FIG. 6 details an integrated handle 600 for a RSC box 200. RSC boxes generally do not have a single integrated handle. In one embodiment, the invention specifically uses the glued manufactured seam on the box to create the integrated handle 600. The integrated handle 600 includes a first aperture 602 and a second aperture 604. The first aperture 602 is in the outer surface of the RSC box 200 with an area sufficient to allow insertion of one or more fingers and the second aperture 604 is in the outer surface of the RSC box 200 with an area sufficient to allow exit of one or more fingers. Either hand or one or more fingers may be inserted on either side of the first aperture 602 and the second aperture 604. That is, the first aperture 602 and the second aperture 604 are designed for both left-facing and right-facing use. The second aperture 604 is positioned sufficiently proximate to the first aperture such that the one or more fingers inserted into the first aperture can or are permitted to exit the second aperture. The other corners of the box could be used for handles, but the glued manufactured seam is the strongest and allows for a single wall box to hold up to 50 lbs. from the handle. In one embodiment, the invention allows an RSC to mitigate and compete much more cost effectively against SPBs.
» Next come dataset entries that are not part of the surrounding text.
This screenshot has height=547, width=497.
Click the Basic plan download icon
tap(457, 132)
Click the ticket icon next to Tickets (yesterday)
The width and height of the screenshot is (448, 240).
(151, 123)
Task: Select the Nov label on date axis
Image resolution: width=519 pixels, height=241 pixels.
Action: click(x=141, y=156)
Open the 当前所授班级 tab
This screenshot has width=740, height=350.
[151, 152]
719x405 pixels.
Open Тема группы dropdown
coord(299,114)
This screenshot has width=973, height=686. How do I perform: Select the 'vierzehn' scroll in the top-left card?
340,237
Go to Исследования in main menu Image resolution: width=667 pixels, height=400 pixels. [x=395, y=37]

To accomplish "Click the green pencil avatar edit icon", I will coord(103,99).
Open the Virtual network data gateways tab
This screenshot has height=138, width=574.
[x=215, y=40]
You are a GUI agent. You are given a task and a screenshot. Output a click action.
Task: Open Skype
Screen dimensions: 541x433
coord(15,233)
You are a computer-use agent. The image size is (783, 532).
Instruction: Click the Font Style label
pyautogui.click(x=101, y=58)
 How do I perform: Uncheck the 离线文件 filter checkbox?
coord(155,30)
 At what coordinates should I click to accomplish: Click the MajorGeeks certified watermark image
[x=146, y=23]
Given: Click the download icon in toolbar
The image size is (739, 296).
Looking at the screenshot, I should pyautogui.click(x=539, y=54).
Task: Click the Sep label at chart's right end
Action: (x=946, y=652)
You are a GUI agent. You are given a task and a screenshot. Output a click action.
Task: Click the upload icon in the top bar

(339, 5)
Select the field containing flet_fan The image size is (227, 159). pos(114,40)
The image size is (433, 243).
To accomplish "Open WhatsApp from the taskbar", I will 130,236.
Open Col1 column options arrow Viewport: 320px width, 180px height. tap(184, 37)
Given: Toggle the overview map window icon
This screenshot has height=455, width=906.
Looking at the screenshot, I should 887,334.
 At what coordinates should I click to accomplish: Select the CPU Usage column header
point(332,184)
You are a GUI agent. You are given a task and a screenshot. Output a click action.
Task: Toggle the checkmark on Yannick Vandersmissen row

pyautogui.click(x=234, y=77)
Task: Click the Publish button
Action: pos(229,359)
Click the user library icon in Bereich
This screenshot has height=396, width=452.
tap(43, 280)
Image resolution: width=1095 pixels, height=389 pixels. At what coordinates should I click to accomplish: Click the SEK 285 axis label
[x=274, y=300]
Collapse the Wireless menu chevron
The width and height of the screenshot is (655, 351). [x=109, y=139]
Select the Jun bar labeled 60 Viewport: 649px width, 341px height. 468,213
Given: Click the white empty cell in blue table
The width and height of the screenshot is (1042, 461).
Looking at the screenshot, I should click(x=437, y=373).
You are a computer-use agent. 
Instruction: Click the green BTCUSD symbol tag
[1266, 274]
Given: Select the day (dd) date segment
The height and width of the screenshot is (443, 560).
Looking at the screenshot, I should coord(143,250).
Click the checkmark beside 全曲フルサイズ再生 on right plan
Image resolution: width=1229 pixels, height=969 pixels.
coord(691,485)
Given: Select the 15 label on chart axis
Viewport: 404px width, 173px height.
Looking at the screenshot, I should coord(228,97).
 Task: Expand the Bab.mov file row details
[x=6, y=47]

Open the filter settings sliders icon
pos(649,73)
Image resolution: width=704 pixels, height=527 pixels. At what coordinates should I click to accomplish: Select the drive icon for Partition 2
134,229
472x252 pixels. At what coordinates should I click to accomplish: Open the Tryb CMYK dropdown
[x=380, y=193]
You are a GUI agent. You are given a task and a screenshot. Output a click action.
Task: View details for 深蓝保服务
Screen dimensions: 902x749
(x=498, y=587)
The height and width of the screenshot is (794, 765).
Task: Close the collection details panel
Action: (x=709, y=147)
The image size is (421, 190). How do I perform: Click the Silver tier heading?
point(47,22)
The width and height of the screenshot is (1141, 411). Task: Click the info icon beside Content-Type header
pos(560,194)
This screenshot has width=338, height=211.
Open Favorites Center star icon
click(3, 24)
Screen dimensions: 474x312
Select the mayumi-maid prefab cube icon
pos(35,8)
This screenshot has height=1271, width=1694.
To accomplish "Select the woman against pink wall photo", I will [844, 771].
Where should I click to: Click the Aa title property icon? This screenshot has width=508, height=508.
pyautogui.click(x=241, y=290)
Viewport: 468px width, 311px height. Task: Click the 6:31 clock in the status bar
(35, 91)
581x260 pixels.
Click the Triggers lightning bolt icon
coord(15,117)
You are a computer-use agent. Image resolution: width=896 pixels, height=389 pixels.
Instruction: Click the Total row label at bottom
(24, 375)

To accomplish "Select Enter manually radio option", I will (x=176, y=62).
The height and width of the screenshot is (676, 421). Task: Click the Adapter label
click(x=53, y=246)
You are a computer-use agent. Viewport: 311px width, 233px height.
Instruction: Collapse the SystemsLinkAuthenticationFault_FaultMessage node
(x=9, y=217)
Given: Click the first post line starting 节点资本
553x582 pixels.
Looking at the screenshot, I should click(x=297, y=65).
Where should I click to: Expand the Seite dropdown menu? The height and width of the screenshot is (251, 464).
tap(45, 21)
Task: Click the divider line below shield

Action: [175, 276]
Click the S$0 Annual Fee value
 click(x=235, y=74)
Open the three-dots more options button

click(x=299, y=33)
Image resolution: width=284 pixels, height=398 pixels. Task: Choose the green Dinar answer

FIG. 7 shows the handle cavity 700 for a RSC box 200. This box 200 has a poly liner to make it leak-proof, and a system 702 is used to keep the poly liner from pushing against the die cut hand holds. Without the handle cavity 700, it could be difficult to insert one's hand or fingers into the box handle 600. Also, without the cavity 700, if the user pressed hard against the die cut hand hold flaps 706, it is possible to cut the poly liner with the flap 706 or push a finger through the liner. In one embodiment, the invention's cavity 700 solved this problem. First, it creates an internal dead space where the user's fingers and thumb can be inserted, the fingers meet no resistance from the internal poly liner, and the die cut flaps 706 can swing open without being encumbered. The cavity 700 is created by running the corrugated sheet longer along the manufactured seal. It is folded back diagonally to create a triangular column 704. This column 704 also creates additional vertical support. This may (or may not) allow for a slightly lower grade box to achieve increased stacking strength.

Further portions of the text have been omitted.